While you are on your ADFS server, you may as well create the relying party trust in, you guessed it, powershell. But first you need to make a txt file with the following contents. For ease, lets say c:\rules.txt. These are the transformation rules for the relying party. I find this is all that is really required to start with as User Profile Sync will grab the rest.
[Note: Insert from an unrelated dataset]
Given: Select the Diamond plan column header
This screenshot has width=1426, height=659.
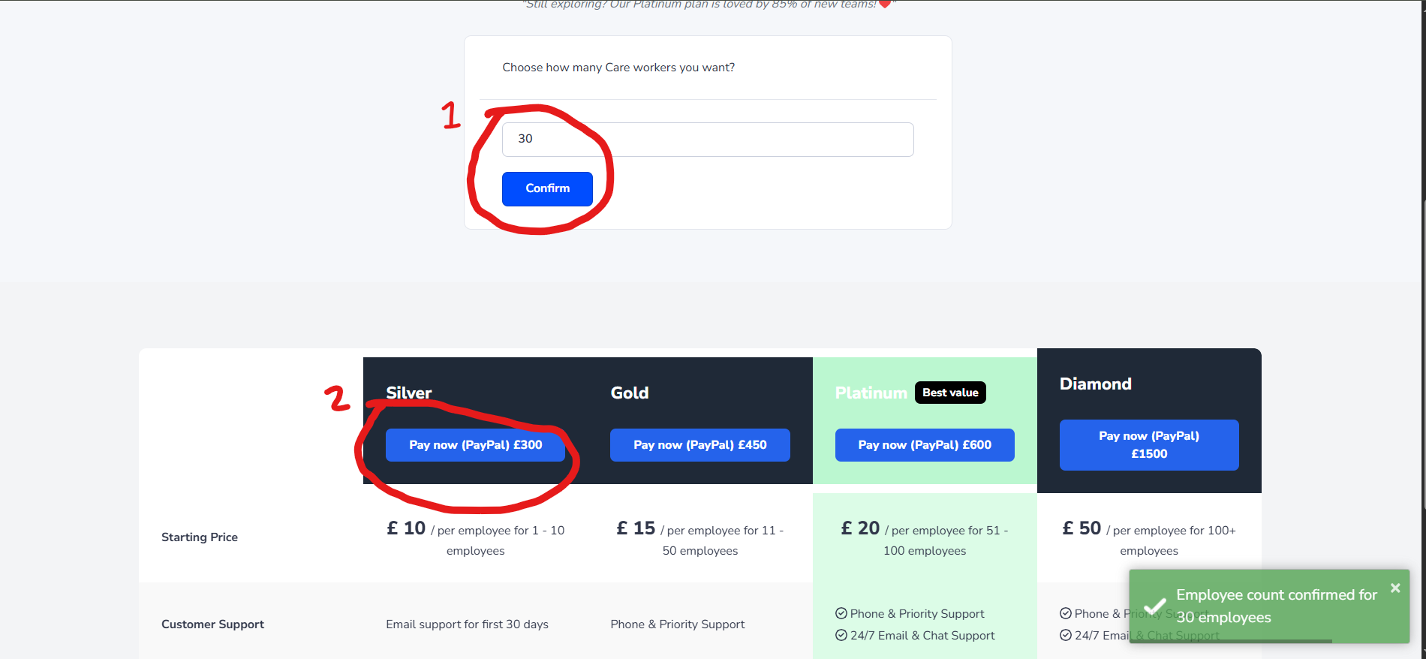Looking at the screenshot, I should click(x=1095, y=384).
@RuleTemplate = "PassThroughClaims"
@RuleName = "SharePoint Attributes"
c:[Type == "http://schemas.microsoft.com/ws/2008/06/identity/claims/windowsaccountname", Issuer == "AD AUTHORITY"]
=> issue(store = "Active Directory", types = ("http://schemas.xmlsoap.org/ws/2005/05/identity/claims/emailaddress", "http://schemas.xmlsoap.org/ws/2005/05/identity/claims/upn", "http://schemas.xmlsoap.org/ws/2005/05/identity/claims/surname", "http://schemas.xmlsoap.org/ws/2005/05/identity/claims/givenname"), query = ";mail,mail,sn,givenName;{0}", param = c.Value);

Then edit the variables in the powershell below and execute it. Here a quick explanation of the variables.
$rules – The path to the rules.txt files you have just created.
$name – The name of the relying party trust.
$urn – If you don’t know what this is, just leave it.
$webapp – The URL for the first web application you are going to use. I’ll show you how to add another application later. Don’t put a trailing slash on the URL.

$rules = "c:\rules.txt"
$name = "SharePoint Site 1"
$urn = "urn:sharepoint:site1"
$webapp = "https://site1.domain.local"
$endpoint = $webapp + "/_trust/"
[string[]] $urnCollection = $urn, $webapp

Add-AdfsRelyingPartyTrust -Name $name -ProtocolProfile WSFederation -WSFedEndpoint $endpoint -Identifier $urnCollection -IssuanceTransformRulesFile $rules

You can now go and check in the ADFS console and yor new trust should be listed under Relying Party Trusts.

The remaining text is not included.